Keeping everything on record ensures everyone is clear as far as responsibilities and accountabilities. And that including all the necessary info on the lease agreement. To give a better idea on which info you should prioritize, check out our list here:
Include the Full Names of Tenants
Make sure you list down all the adults, 18 years old and above, and name them as your tenants and have them sign on the lease agreement. Having them named as your renters will provide you with legal protection as each tenant will be responsible for their paying the rent.
If one of the renters cannot pay the rent on time, you can seek the payment from any of the other tenants. You may also add an "occupancy limit clause," and limit occupancy only to the tenants and their minor children. If they invite another roommate or sublets the unit without permission, you can terminate the lease and have the tenants evicted.
Include Contact Information
You will also need your tenants' contact information. Sure, instant messaging and social media platforms may work when you need to make short discussions.
However, you need to have a way to document (and print) all communications to protect both parties in case legal issues arise.
Include Terms of the Tenancy
This vital information should not be missing from the agreement because it indicates how long your tenants can stay on the property. This will also clarify if you have a short-term rental agreement or a longer-term lease agreement.

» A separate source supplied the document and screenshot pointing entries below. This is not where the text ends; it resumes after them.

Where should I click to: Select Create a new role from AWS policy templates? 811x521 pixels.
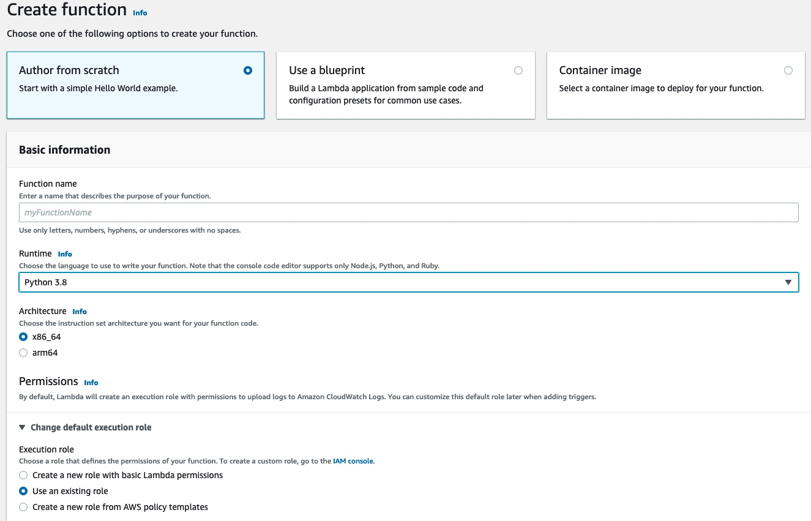pyautogui.click(x=23, y=507)
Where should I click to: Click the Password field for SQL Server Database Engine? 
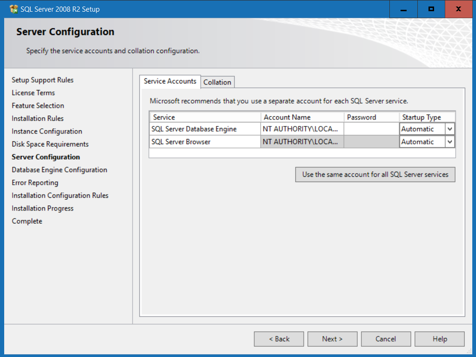pos(371,128)
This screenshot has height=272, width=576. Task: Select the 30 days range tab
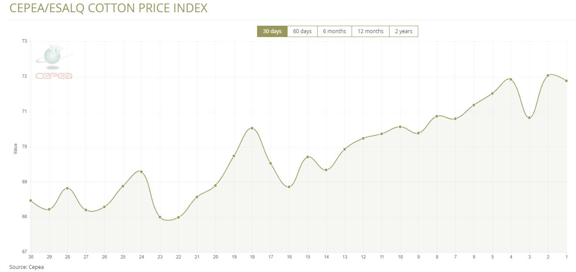[272, 31]
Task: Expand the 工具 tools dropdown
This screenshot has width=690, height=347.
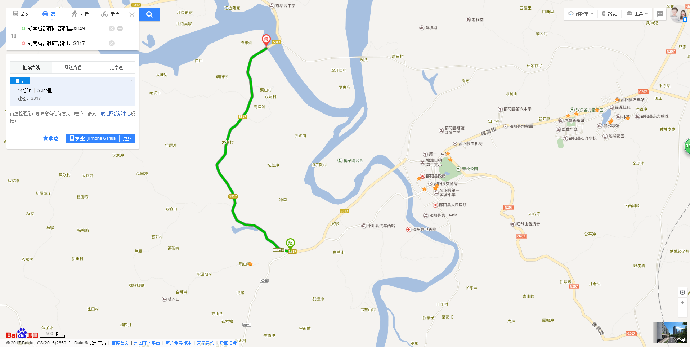Action: 637,14
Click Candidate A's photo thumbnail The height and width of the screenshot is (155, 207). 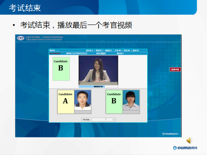[x=83, y=100]
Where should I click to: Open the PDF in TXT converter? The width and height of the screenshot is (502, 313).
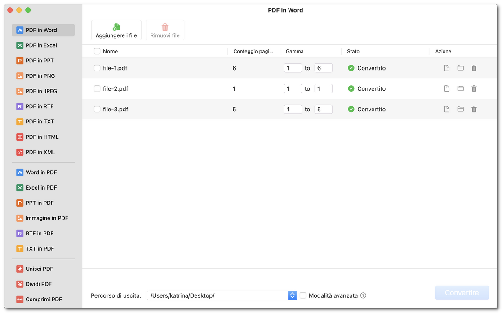[43, 122]
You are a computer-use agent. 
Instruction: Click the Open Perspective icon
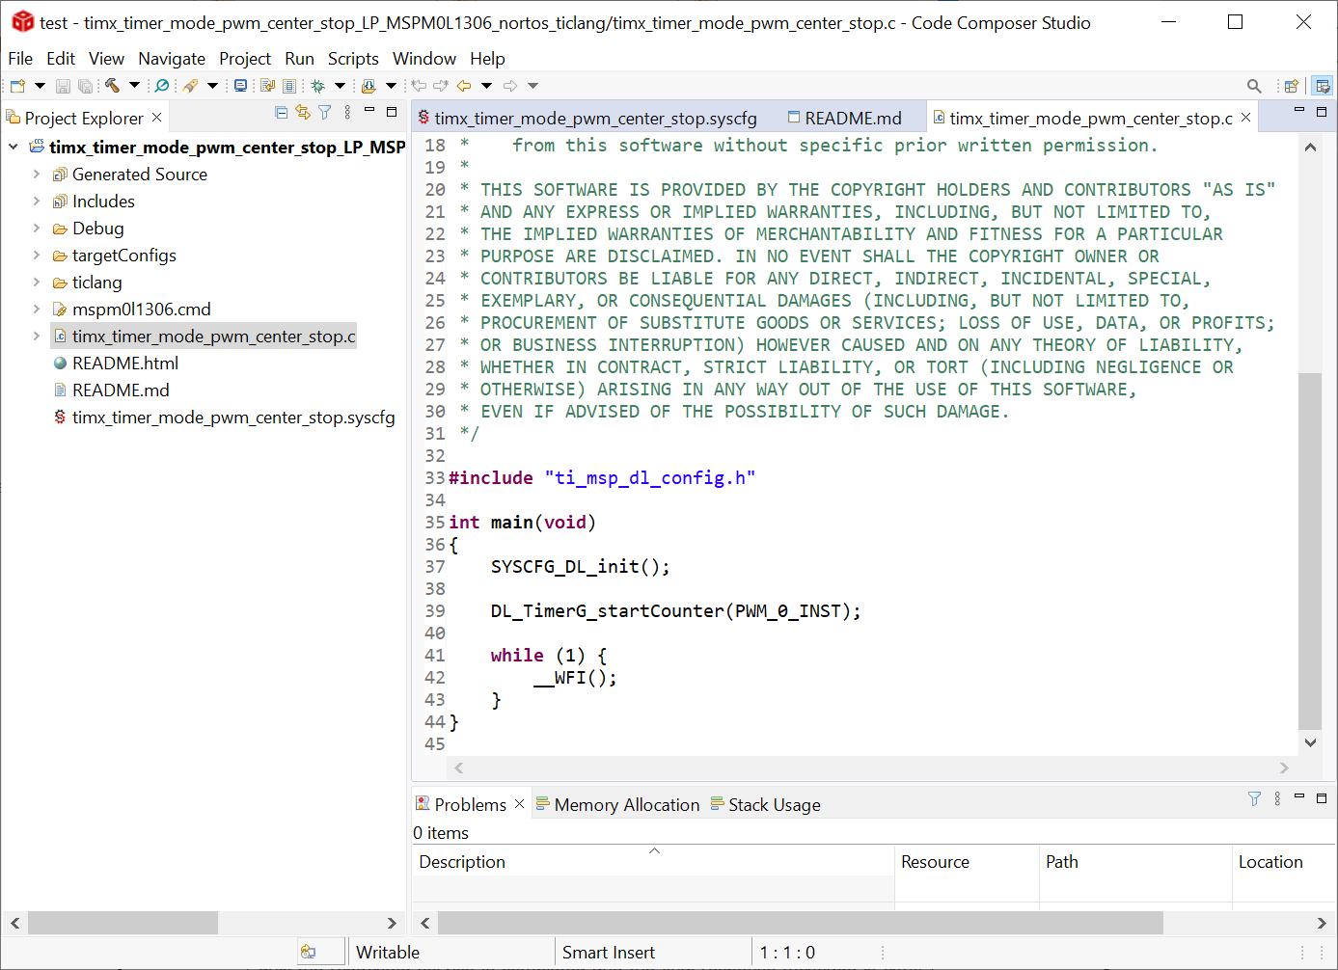tap(1291, 86)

For a more precise agreement, you can write exactly when the rent starts and when it ends. If it's a lease agreement, you can include the tenancy expiration date.
Include the Rent Amount
A lease is a legal agreement. This means that it can be used to support your claims if you ever need to go to court. That's why you need the critical details in your lease agreement, like the rent amount.
Remember not just to write down actual numbers but spell them out. These can easily be altered by adding extra lines on the numbers or by adding actual numbers. This information may include charges for bounced checks, late rent fees, grace periods, and acceptable payment methods.

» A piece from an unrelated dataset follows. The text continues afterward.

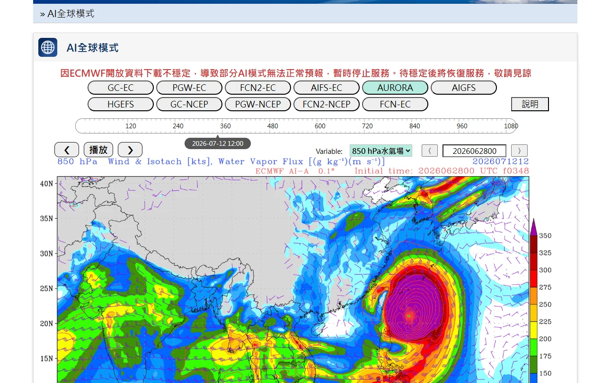Click the globe AI global model icon
The image size is (593, 383).
(x=48, y=47)
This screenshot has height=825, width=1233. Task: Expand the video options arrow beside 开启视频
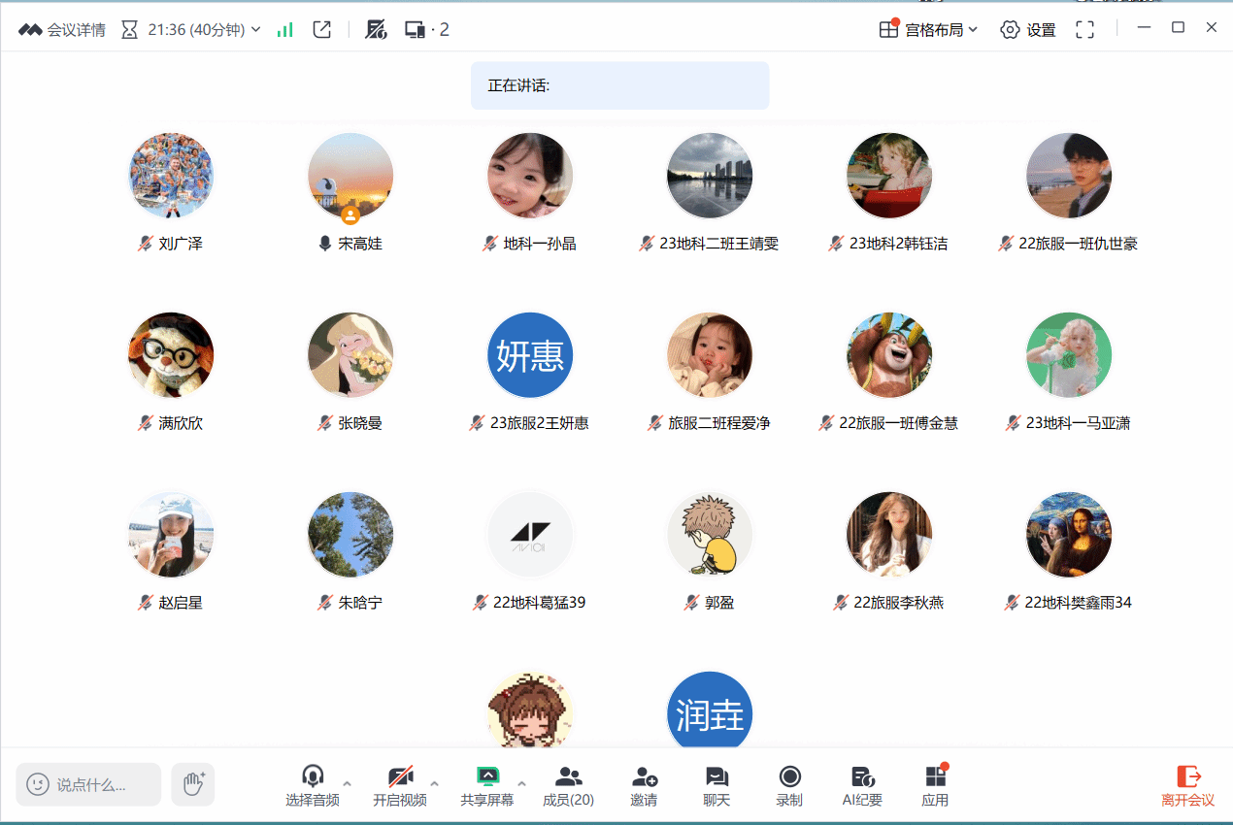pyautogui.click(x=434, y=783)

Include the Fees and Deposits
A common argument between tenants and landlords is the fees and deposits. To avoid confusion, details about the deposits and fees should be specific and clear:
- The dollar amount of security deposit that you will require and making sure that you are complying with the state-mandated deposit limit.
- How the deposit will be used. This means listing down the scenarios where the security deposit will be used (e.g., unpaid rent, cover for the damage to property caused by the tenants). Be specific about the scenarios that you will not use the deposit (e.g., it will not be accepted as payment for missed payment).
- The timing and manner the security deposit will be returned, keeping in mind your state's laws on security deposits.